Here’s the cute proof of the week.  Liouville’s Theorem (in complex analysis) is coming up (because this theorem is so important to me, I’m trying to scrounge up a lot of applications for it) and so I wanted to just give a cute little corollary that comes directly from Liouville’s Theorem.  First, let me just state Liouville really quickly:

Theorem (Liouville).  A function from $f:{\mathbb C}\rightarrow {\mathbb C}$ which is bounded (in the sense that $|f(z)| < M$ for some real number $M$) and entire (complex differentiable) everywhere is constant.

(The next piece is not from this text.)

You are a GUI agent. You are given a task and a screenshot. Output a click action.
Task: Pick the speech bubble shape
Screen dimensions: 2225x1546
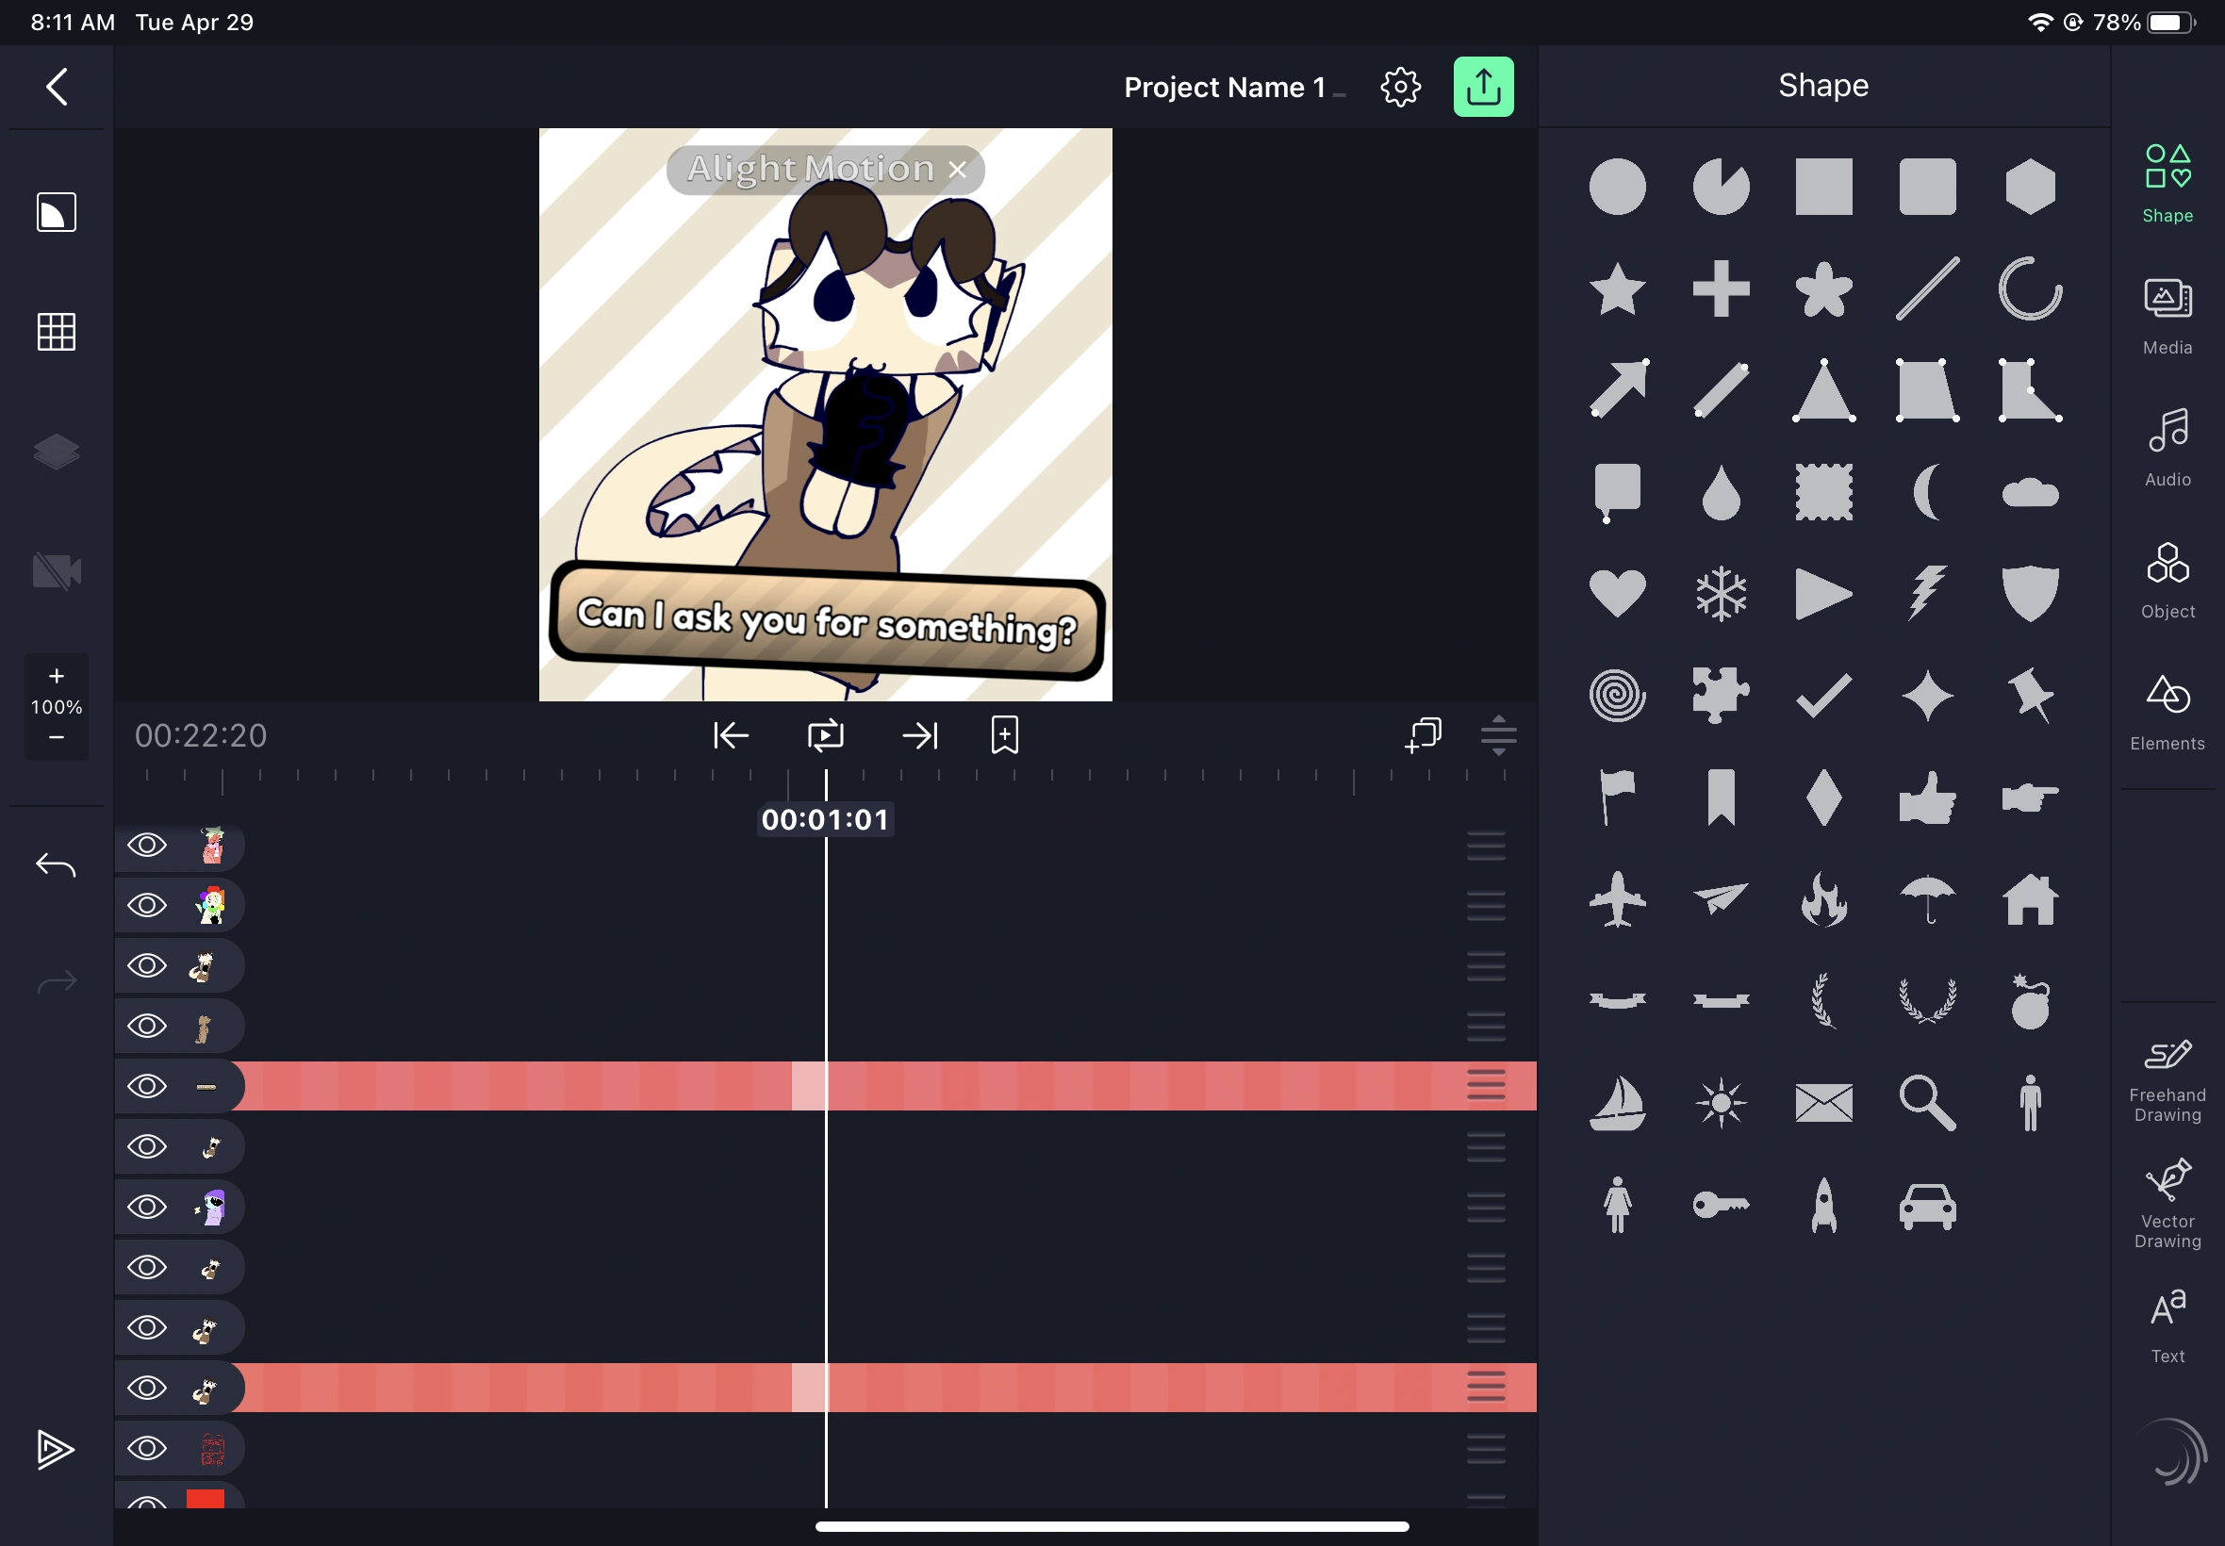click(1617, 491)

Now, let’s talk about Bump Functions for a second.  A bump function is a function $f:{\mathbb R}^{n} \rightarrow {\mathbb R}$ which is bounded, smooth, and has compact support (it is zero everywhere but on compact set), but we can generalize this to complex functions by simply changing the domain and range to the complex numbers $g:{\mathbb C}^{n}\rightarrow {\mathbb C}$.  So why don’t we ever hear about complex bump functions?

A short story before tossing the corollary at you: bump functions are nice, because sometimes we need to partition up spaces and nicely distribute functions about.  For example, there are things call partitions of unity which allow us to talk about functions on manifolds nicely.  While working through one of my books for diffi-manifolds today, I noticed that while most of the time the book worked in an arbitrary field, one particular theorem only was only stated for the reals.  I wasn’t sure if it was a typo or not, so I attempted to adapt the proof for complex numbers (at least!) but I got to a point where I needed to use the complex equivalent of a bump function.  No matter where I looked, I couldn’t find any mention of them.  And then it hit me.

Corollary.  Suppose that $g:{\mathbb C}\rightarrow {\mathbb C}$ is a bump function as we’ve defined above.  Then $g$ is the zero function.

Proof.  By Liouville’s theorem, since $g$ is bounded, entire, and smooth (which, in this case, means holomorphic as complex functions differentiable once are infinitely differentiable) it is constant.  Because it is zero at least on some non-compact set, it follows that it must be zero everywhere.

So there’s not much bump in bump functions on the complex plane.  That’s kind of sad!  Nonetheless, it’s a good (or at least cute) application of Liouville’s theorem.